Stored records
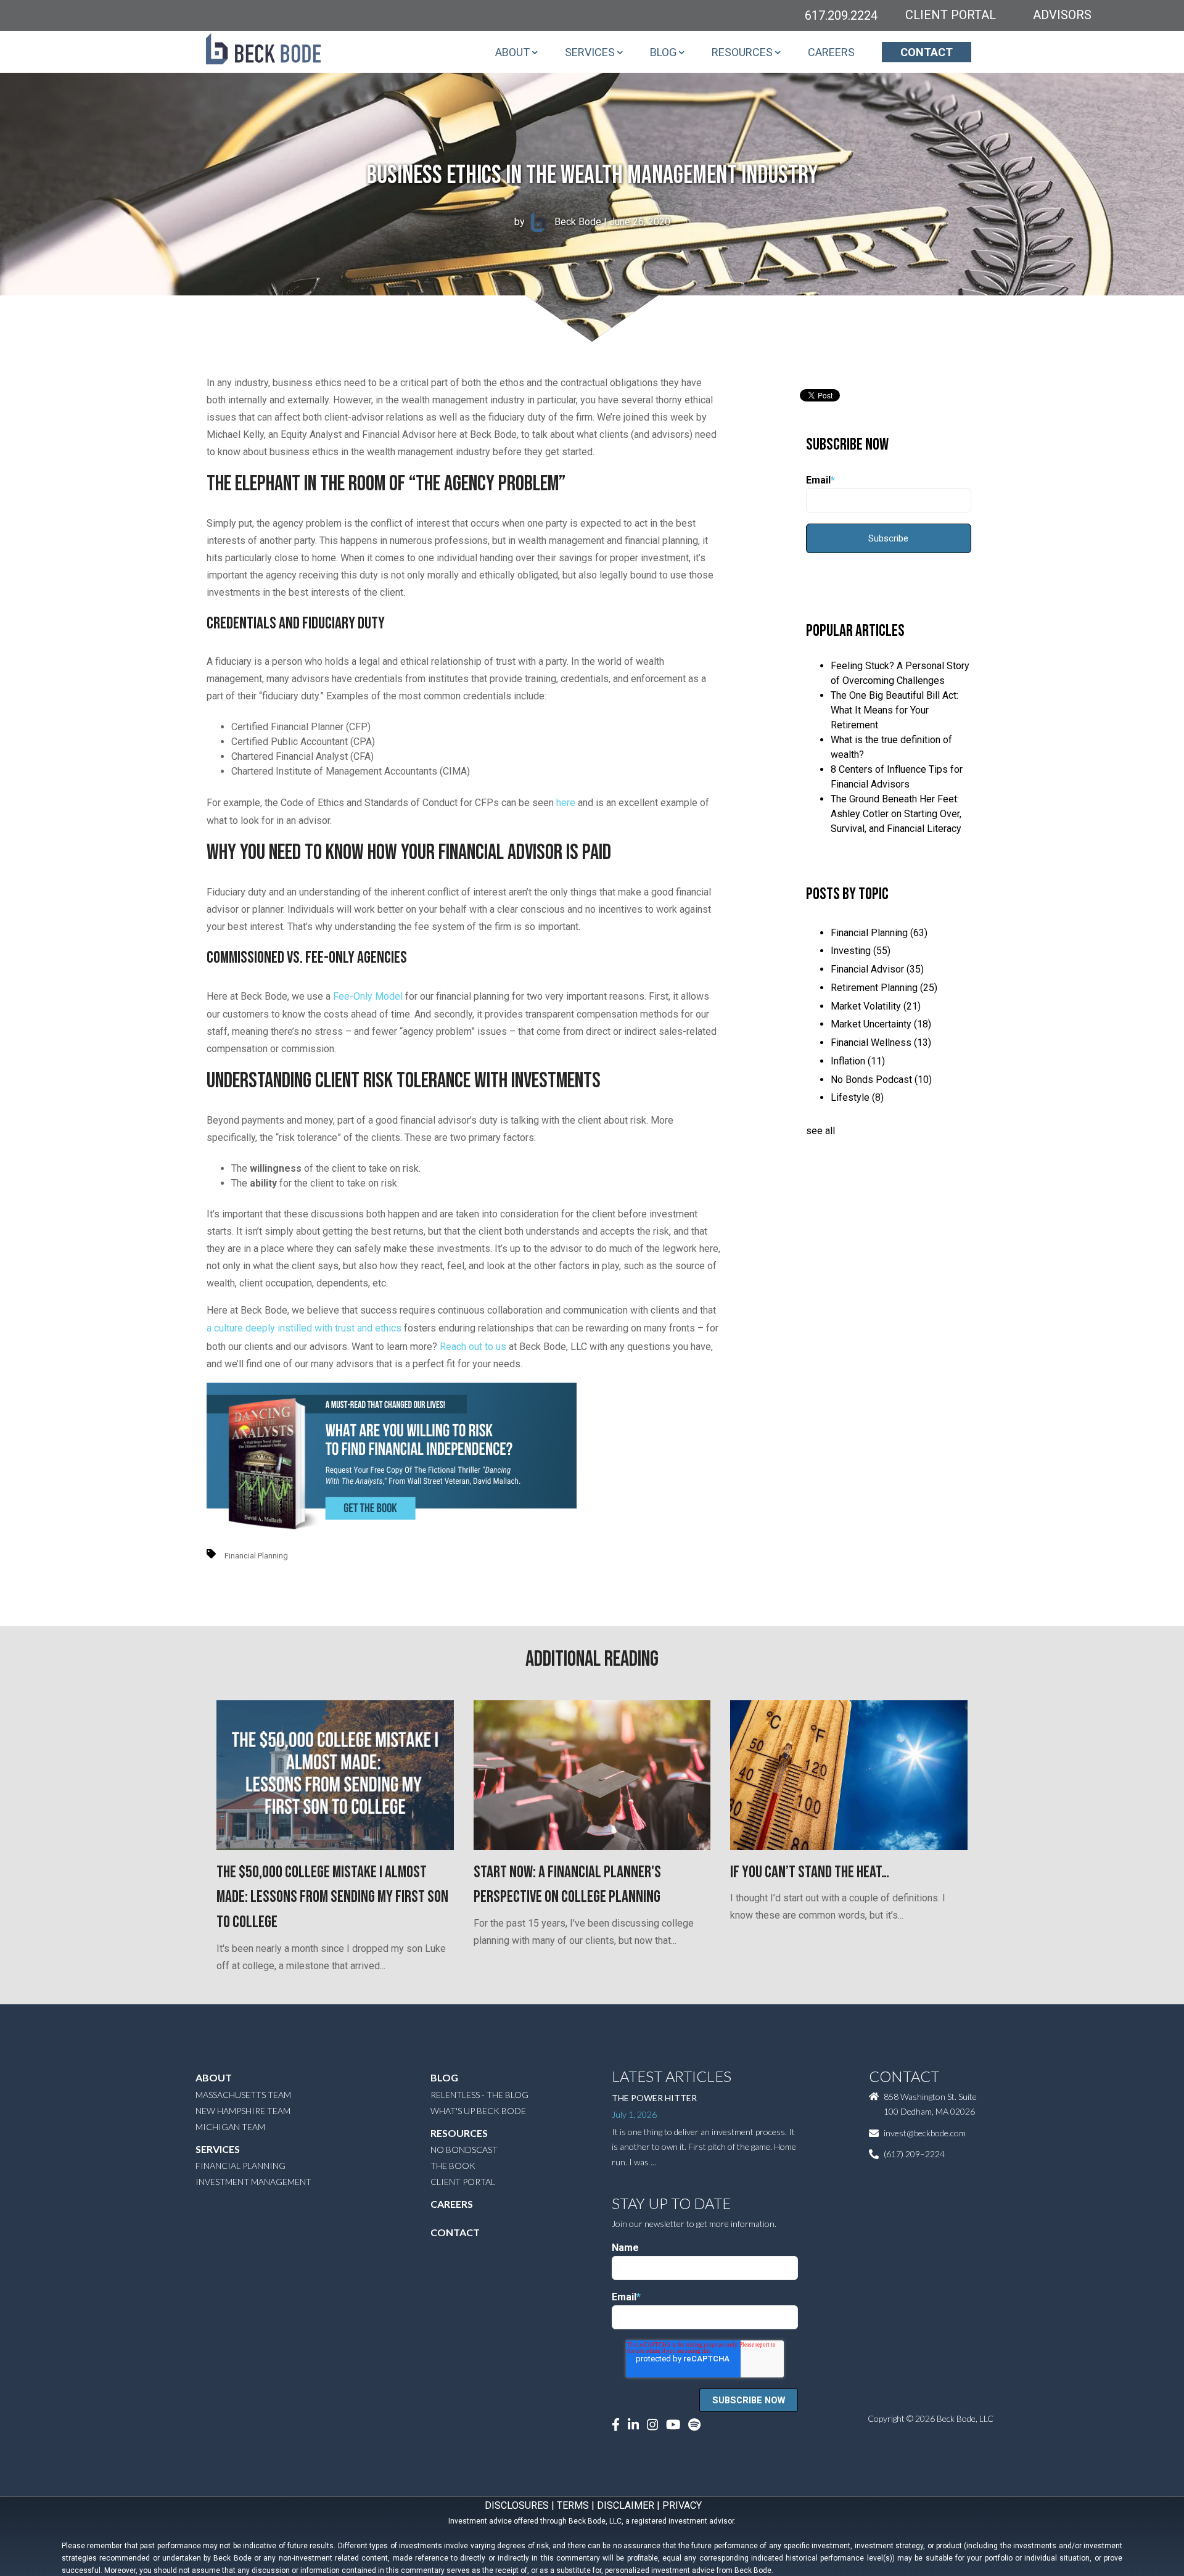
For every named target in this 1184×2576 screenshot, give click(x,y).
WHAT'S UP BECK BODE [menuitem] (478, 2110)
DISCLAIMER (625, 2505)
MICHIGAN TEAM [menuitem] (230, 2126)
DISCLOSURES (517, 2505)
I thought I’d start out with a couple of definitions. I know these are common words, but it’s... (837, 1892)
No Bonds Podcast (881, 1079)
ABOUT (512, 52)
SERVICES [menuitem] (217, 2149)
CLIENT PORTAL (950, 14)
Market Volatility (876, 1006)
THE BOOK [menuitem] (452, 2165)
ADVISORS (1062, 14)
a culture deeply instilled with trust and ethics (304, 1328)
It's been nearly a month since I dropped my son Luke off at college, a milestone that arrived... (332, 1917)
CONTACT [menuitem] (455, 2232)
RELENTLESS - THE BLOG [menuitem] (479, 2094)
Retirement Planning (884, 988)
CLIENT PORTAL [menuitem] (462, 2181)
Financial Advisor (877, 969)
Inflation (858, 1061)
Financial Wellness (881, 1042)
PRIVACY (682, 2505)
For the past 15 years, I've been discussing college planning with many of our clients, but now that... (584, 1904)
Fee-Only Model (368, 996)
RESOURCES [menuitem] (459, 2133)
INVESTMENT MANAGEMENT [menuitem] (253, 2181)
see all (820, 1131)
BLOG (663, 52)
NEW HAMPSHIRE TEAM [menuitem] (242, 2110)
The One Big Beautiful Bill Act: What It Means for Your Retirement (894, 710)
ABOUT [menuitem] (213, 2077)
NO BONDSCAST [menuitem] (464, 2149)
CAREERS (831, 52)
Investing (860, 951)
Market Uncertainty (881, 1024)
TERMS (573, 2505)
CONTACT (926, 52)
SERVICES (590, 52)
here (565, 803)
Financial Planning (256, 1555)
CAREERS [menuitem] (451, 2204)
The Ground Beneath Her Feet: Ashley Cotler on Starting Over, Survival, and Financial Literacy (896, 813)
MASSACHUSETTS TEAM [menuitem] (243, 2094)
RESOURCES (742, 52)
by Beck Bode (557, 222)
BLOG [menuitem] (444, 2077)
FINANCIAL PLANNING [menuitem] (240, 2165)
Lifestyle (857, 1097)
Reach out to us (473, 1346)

● **EXERCISE PROMPT**: What lines of the preceding data include the string "Retirement"? Pull them out.

● **OUTPUT**:
Retirement Planning (884, 988)
The One Big Beautiful Bill Act: What It Means for Your Retirement (894, 710)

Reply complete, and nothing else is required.